Background: The lack of a gold standard for the serological diagnosis of Chagas disease (CD), as well as the development of new diagnostic tools (PCR, CMIA, ECLIA) challenges the standardization of the diagnosis of CD both in acute and chronic pase. The objective of this work is to evaluate the performance of the new techniques in the diagnosis of chronic CD and congenital CD (CCD).

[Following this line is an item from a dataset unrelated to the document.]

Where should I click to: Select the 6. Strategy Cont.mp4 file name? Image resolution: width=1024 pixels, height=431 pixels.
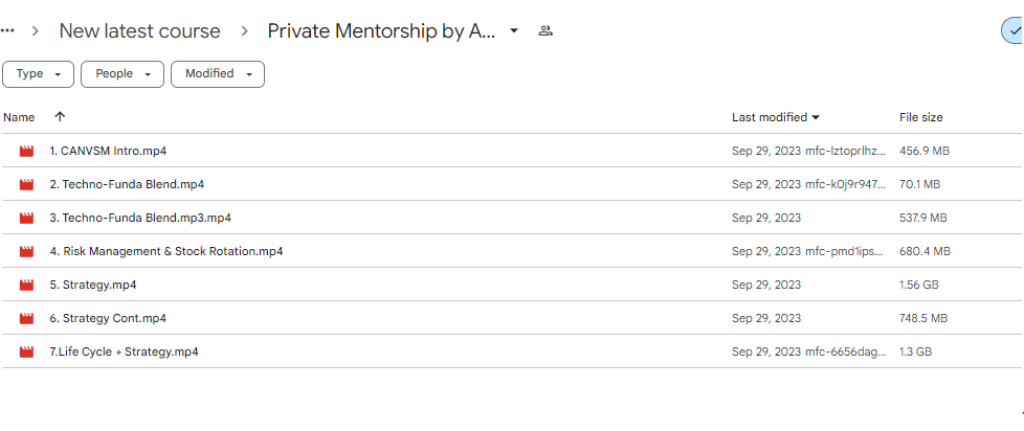coord(108,319)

Methods: A pool of sera from patients with CD was analyzed using CMIA for 10 consecutive days to monitor the quality of the results obtained by this technique over time. Different serological techniques (CMIA, IFI, ICT) were evaluated for the detection of anti-Trypanosoma cruzi antibodies using external quality assesment from the PNCQ and the WHO. A comparative study between CMIA and IFI was carried out in order to establish an equivalence between both techniques using sera from patients with CD. Several commercial molecular biology assays (RT-PCR) for the detection of T. cruzi DNA were evaluated, using T. cruzi purified DNA and samples from CD patients. In addition, the performance of CMIA for monitoring clearance of maternal antibodies was evaluated in a cohort of 82 newborns of mothers with CD in a 12-month follow-up study. Finally, the usefulness of eosinophilia in the diagnosis of Strongyloides stercoralis co-infection in CD patients, as well as the adequacy of ELISA in the diagnosis and follow-up of strongyloidiasis were assessed.

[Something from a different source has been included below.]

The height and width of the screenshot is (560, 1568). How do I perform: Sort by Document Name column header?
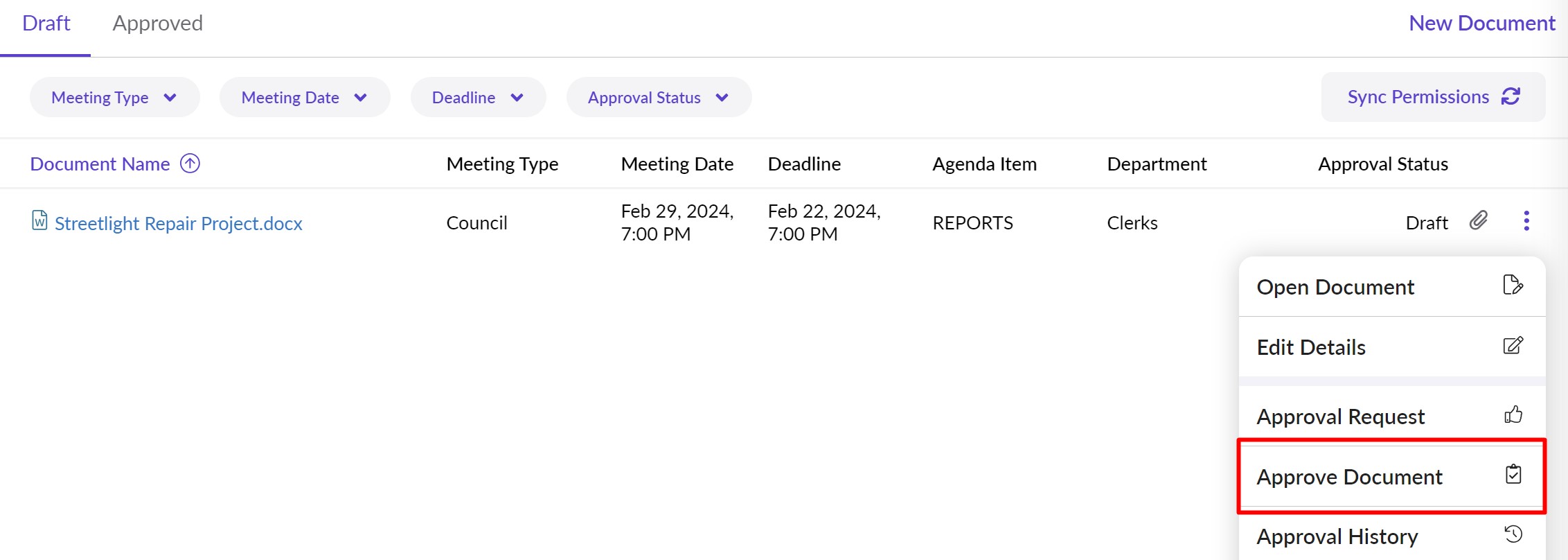[x=100, y=164]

Results: The internal quality control results indicate that the CMIA technique lacks random or systematic errors (CV 3.48%). The external quality assessment attested the capability of the three techniques studied for the detection of anti-T. cruzi antibodies in the positive samples; false positives results were not obtained. An equivalence between the antibody titers measured by IFI and certain ranges of values (S/CO) of CMIA was observed. All the commercial assays evaluated for the detection of T. cruzi DNA were able to detect up to 1.9x10-2 copies/µL of parasite and had good agreement with in-house PCR in samples from CD patients. Regarding the antibody clearance study in children born to mothers with CD, 81% of children were seronegative by CMIA and 100% by IFI at 9 months of age. At 12 months of age, all children without CCD were negative by both techniques. Finally, the sensitivity and specificity of eosinophilia in the diagnosis of strongyloidiasis was 95.7% and 61.1%, respectively, and a serological cure of 70-80% was obtained by ELISA one year after treatment with ivermectin. Conclusions: The CMIA technique is free of random or systematic errors. The use of external quality controls confirms that the CMIA, IFI and ICT techniques are adequate for the serological diagnosis of EC. Commercial PCR are useful for the detection of T. cruzi DNA both in vitro and in vivo. The CMIA technique is not linear, but an antibody titer could be establish using IFI for a certain range of CMIA values. The CMIA technique is useful in monitoring antibody clearance in healthy infants born to mothers with CD. The detection of anti-S. stercoralis by ELISA is valuable for the diagnosis of strongyloidiasis and for post-treatment follow-up.